Stig Dagerman
Stig Dagerman

Romancier suédois, Stig Dagerman est né le 5 octobre 1923 à Älvkarleby (Suède).

Fils naturel, il est élevé par ses grands-parents paternels, petits cultivateurs, et ne rencontre sa mère qu'à l'âge de dix-huit ans. Son père, ouvrier, s'étant marié, le fait venir à Stockholm lorsqu'il a neuf ans. Après le baccalauréat et quelques études, il devient en 1941 critique au journal syndicaliste Arbetaren, dont il dirigera la page culturelle de 1944 à 1946. Pour lui donner la nationalité suédoise, il épouse en 1943 Annemarie Götze, fils d'un réfugié allemand anarcho-syndicaliste. En 1945 paraît son premier roman, Le Serpent, salué par une critique unanime qui fait de lui un des chefs de file ou, plus exactement, le symbole de la nouvelle littérature suédoise dont les mots-clés sont lucidité et angoisse. Pendant les cinq années suivantes, ses livres se succèderont à une cadence fébrile.

En 1946, Stig Dagerman devient secrétaire de rédaction de la revue 40-tal, qui réunit autour d'elle toute la nouvelle génération littéraire de l'après-guerre. La même année, il publie un grand roman allégorique, L'Île des condamnés, et sa première pièce de théâtre, Le Condamné à mort; en 1947, un reportage sur l'Allemagne en ruine, Automne allemand, et un recueil de nouvelles, Le Jeux de la nuit; en 1948, un volume de théâtre et le roman L'Enfant brûlé; en 1949, un deuxième volume de théâtre et le roman Ennuis de noce. Puis c'est le silence, à peine rompu par une pièce radiophonique. En 1950, ayant divorcé, il épouse l'actrice Anita Björk, également divorcée.

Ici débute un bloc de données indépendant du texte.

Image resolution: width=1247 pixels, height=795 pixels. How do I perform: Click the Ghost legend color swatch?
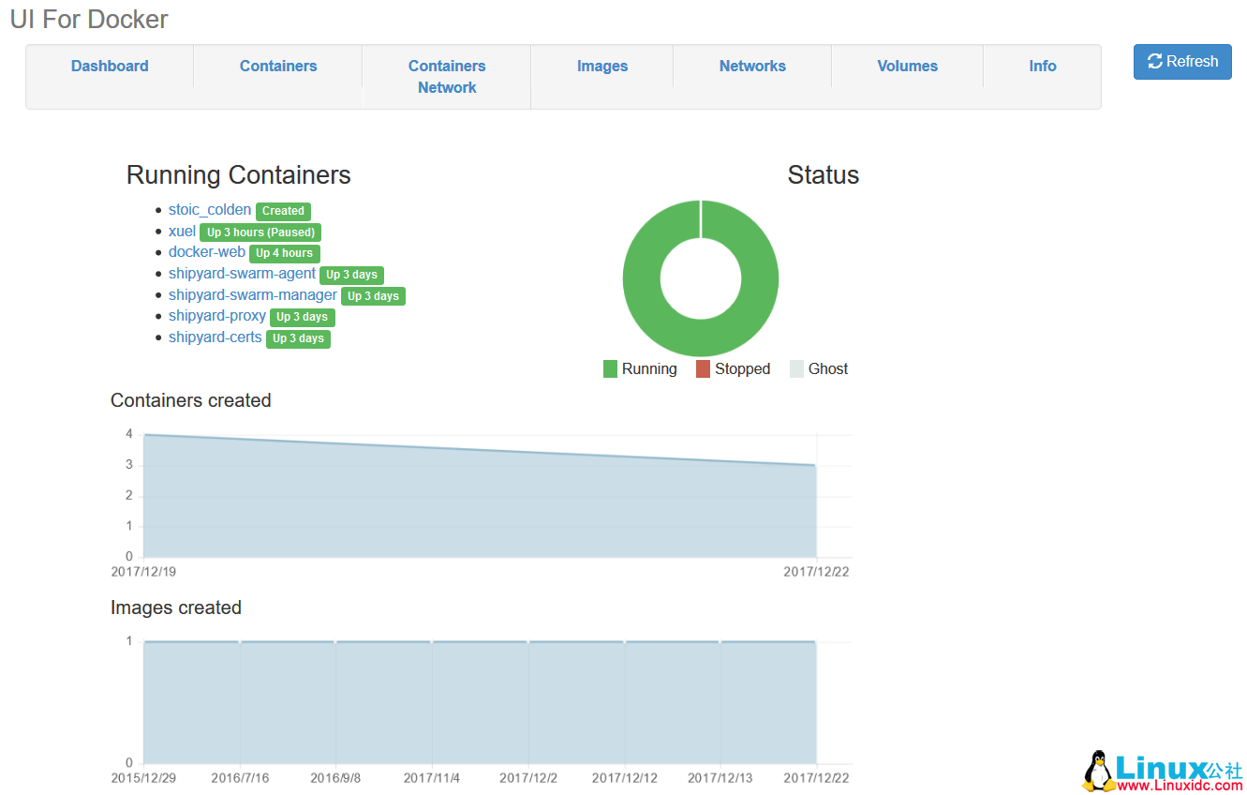pos(796,369)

Heureux en ménage, Stig Dagerman est, à 31 ans, un des auteurs les plus fêtés de son pays lorsque, le 4 novembre 1954, il s'enferme dans le garage de sa maison de Danderyd et laisse tourner le moteur de sa voiture. Déjà, à plusieurs reprises, il avait fait des tentatives de suicide. Cette fois-là, il réussit. De nombreux recueils de nouvelles et de poèmes seront publiés à titre posthume, notamment Mille ans chez Dieu, qui aurait dû former l'introduction au grand roman auquel il travaillait à l'époque.